» **Material for this task**:
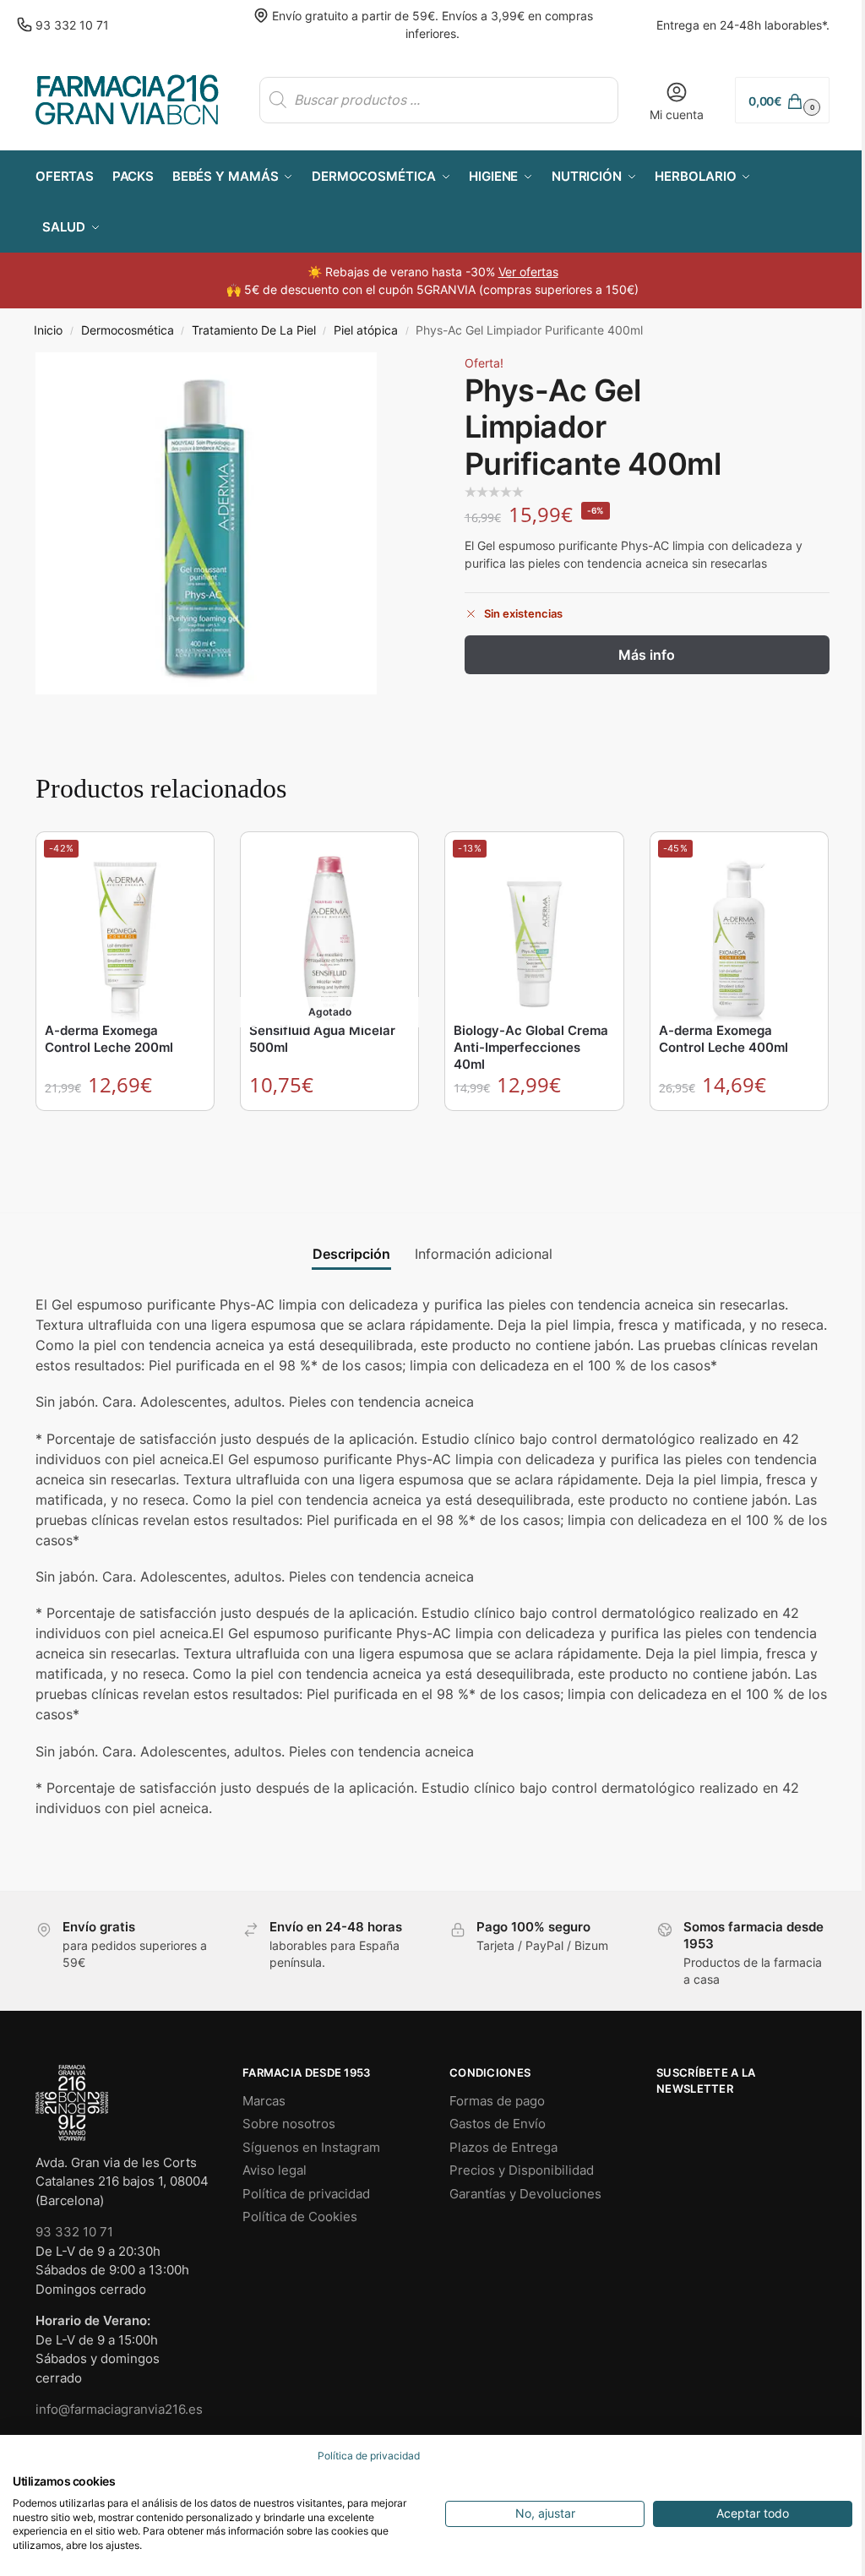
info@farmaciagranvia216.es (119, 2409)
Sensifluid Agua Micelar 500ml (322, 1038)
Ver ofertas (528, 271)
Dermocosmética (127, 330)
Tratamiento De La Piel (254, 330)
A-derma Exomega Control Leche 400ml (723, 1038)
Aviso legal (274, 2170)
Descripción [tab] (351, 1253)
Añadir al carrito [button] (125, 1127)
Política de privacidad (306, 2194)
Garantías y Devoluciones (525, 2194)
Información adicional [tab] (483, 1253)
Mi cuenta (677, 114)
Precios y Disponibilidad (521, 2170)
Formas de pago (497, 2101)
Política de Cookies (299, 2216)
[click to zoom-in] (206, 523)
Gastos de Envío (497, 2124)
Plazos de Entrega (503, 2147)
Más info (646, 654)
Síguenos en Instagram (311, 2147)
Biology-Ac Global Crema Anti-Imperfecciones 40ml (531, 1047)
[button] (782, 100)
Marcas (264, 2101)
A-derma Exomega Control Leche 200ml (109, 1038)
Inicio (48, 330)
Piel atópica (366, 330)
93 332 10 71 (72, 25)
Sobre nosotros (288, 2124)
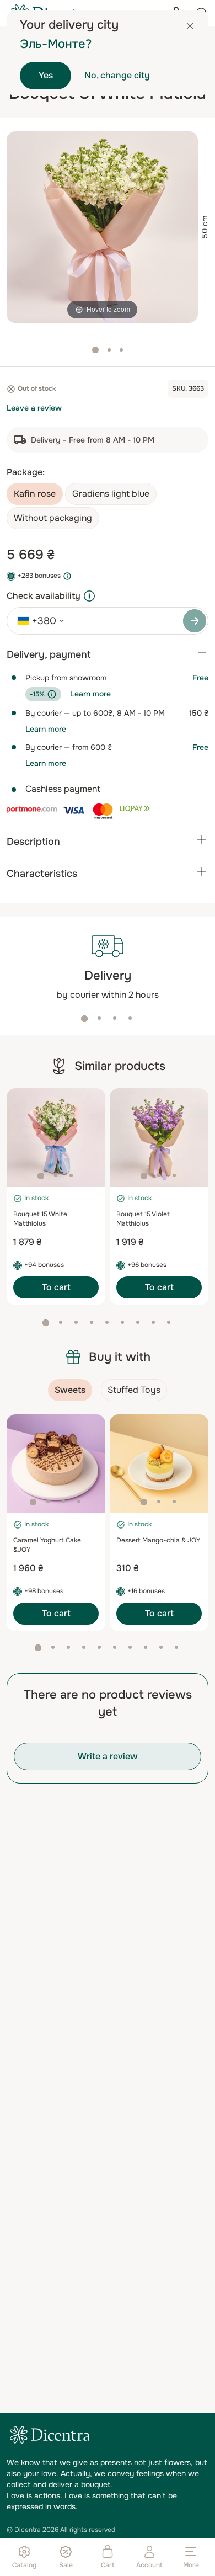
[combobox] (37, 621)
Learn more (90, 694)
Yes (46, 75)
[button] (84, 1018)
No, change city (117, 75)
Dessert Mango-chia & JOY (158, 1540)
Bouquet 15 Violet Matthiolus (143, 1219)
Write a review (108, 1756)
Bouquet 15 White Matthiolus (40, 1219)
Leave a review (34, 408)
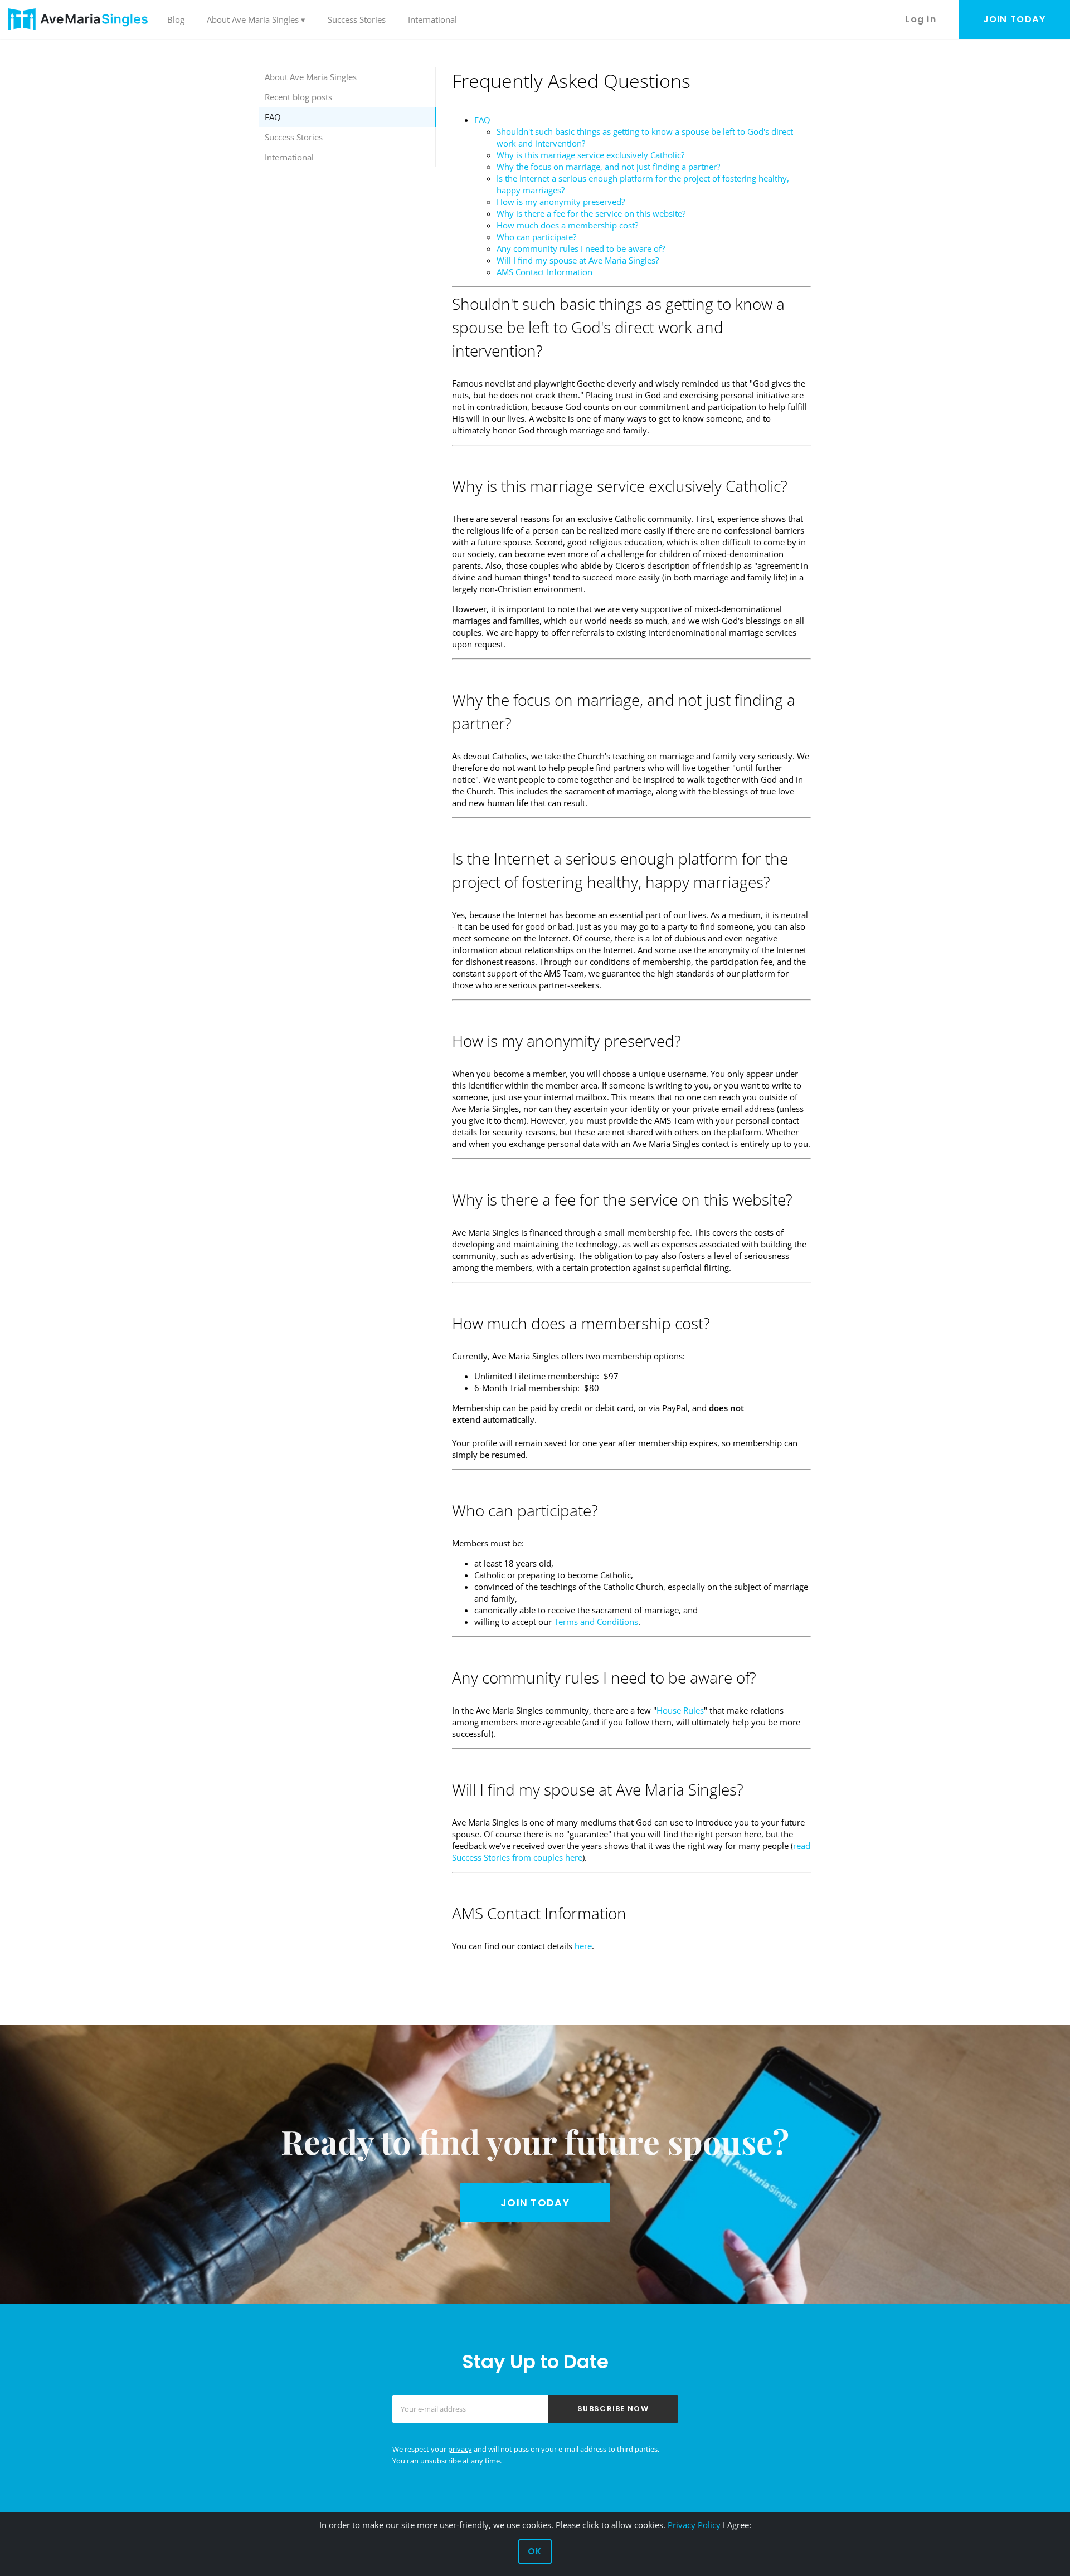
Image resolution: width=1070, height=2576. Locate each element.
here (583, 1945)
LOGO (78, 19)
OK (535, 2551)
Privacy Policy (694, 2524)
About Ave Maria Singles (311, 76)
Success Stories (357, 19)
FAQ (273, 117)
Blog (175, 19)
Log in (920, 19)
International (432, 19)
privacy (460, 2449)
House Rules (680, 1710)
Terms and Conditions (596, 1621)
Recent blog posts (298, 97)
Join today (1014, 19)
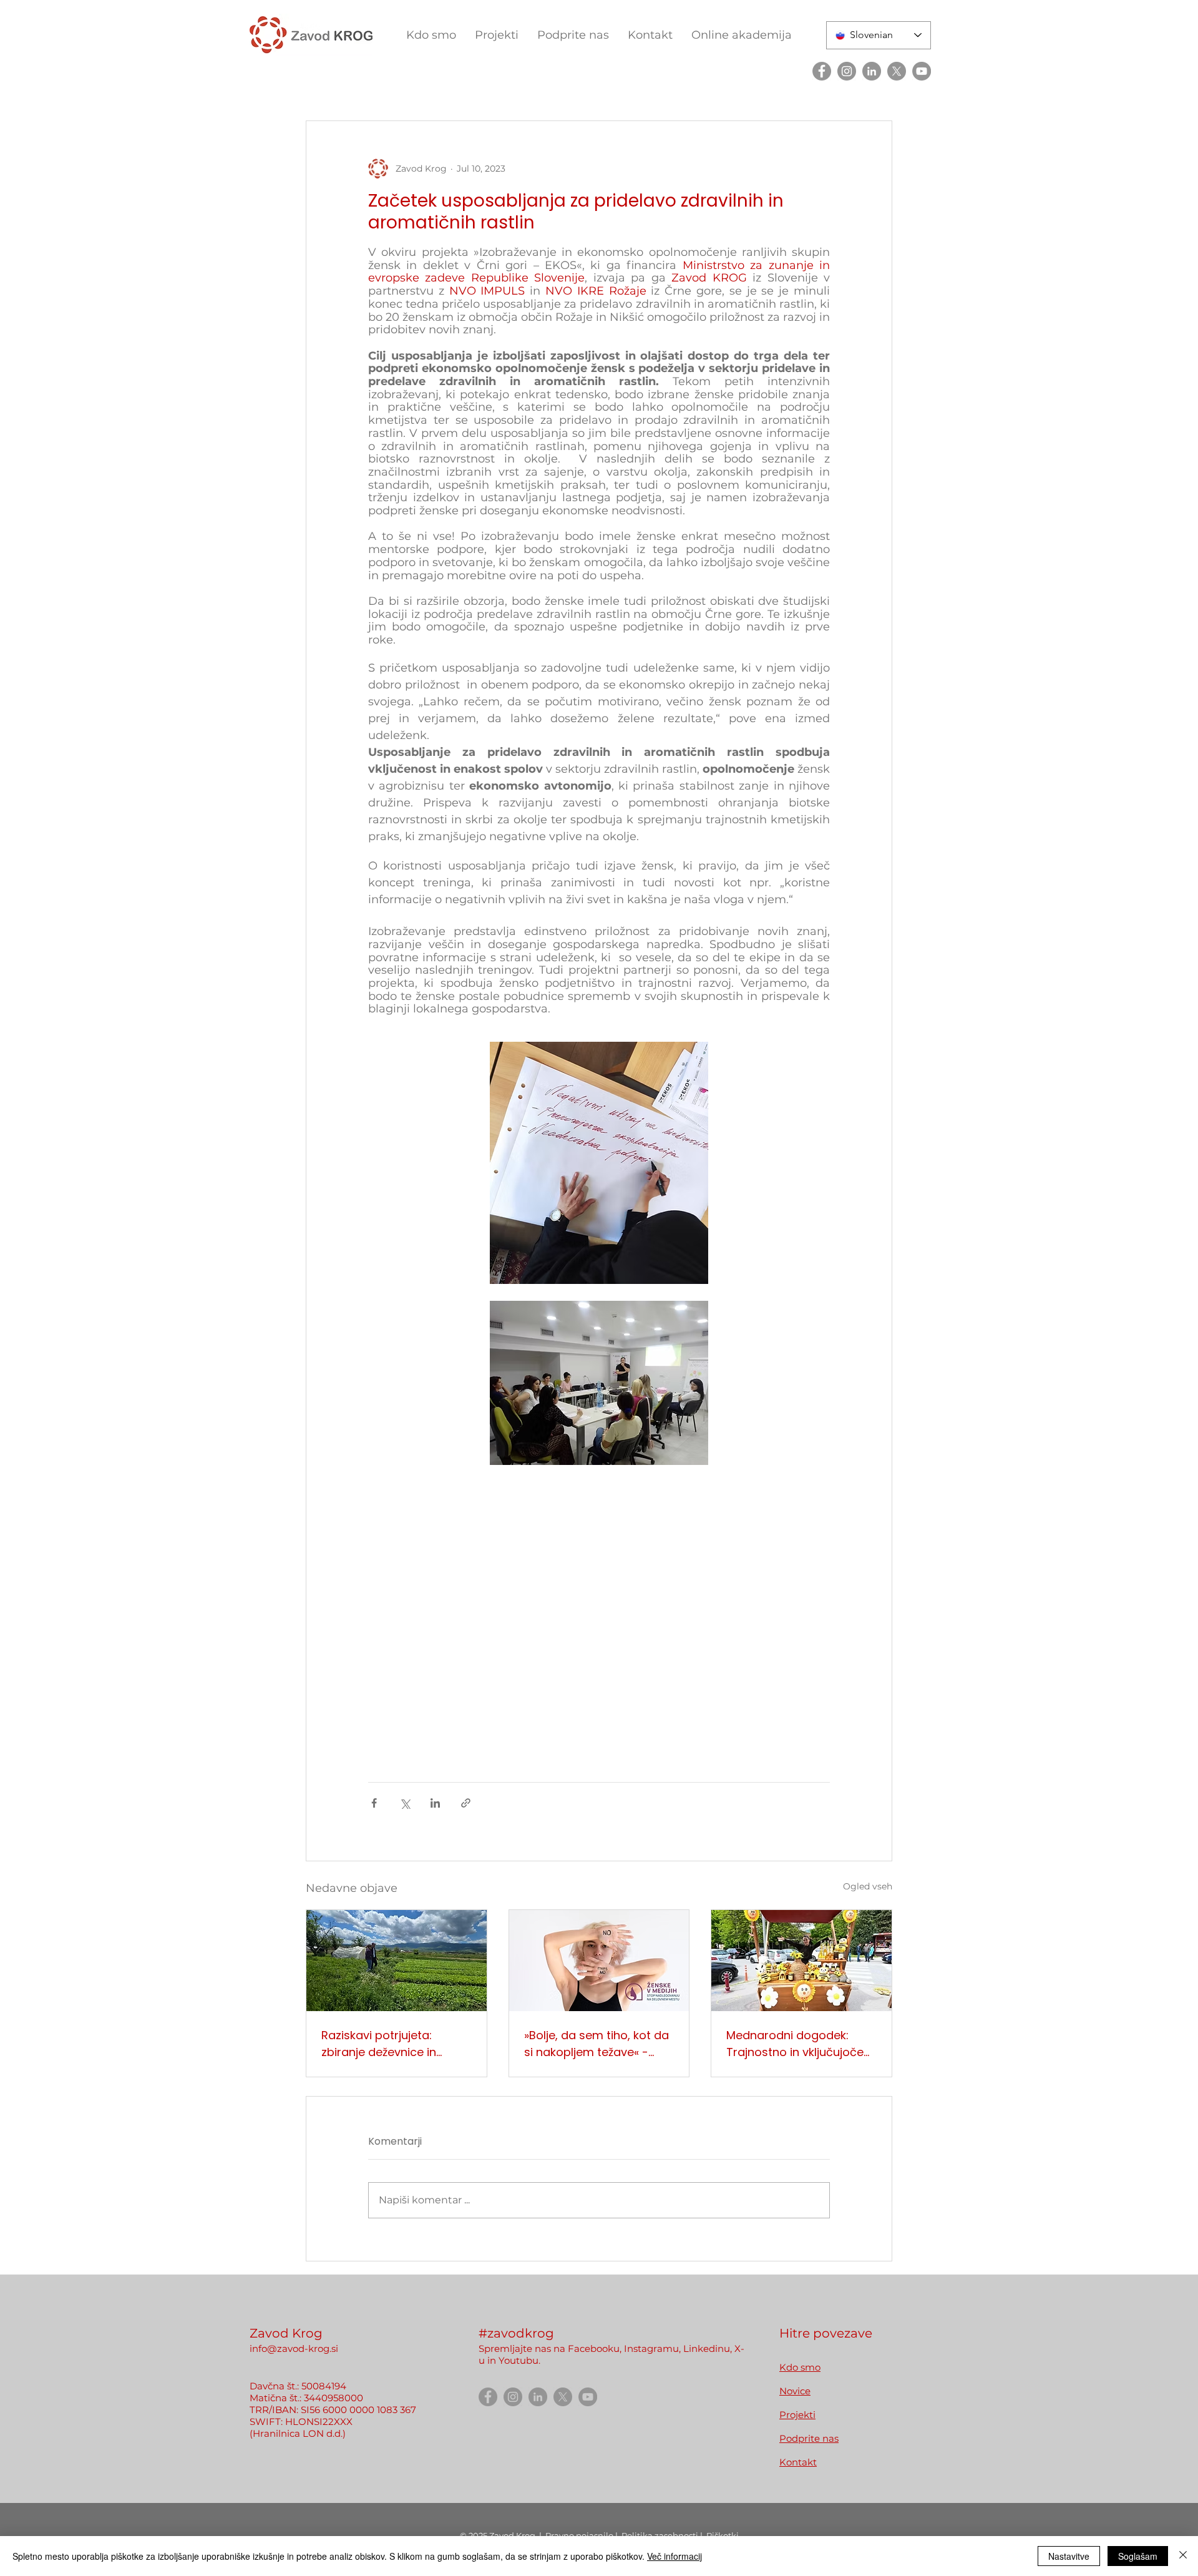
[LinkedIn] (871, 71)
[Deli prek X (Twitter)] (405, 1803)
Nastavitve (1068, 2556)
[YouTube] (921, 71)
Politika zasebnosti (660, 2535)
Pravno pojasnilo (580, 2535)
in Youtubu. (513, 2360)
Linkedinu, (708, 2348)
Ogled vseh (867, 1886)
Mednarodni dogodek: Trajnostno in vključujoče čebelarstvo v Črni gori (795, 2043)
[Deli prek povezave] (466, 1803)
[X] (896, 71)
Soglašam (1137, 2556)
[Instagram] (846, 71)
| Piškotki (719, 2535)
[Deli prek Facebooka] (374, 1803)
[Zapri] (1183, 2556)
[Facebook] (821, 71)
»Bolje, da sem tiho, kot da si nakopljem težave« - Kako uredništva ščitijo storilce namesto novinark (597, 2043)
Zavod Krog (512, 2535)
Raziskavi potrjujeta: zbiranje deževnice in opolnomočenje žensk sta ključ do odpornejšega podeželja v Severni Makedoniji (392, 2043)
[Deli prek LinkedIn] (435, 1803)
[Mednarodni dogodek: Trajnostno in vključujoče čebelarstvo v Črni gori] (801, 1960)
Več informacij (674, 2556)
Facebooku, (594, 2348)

» **Exercise requirements**: Count the lines in the rows above that contain the string "Control". Give only the number.

» **Exercise solution**: 2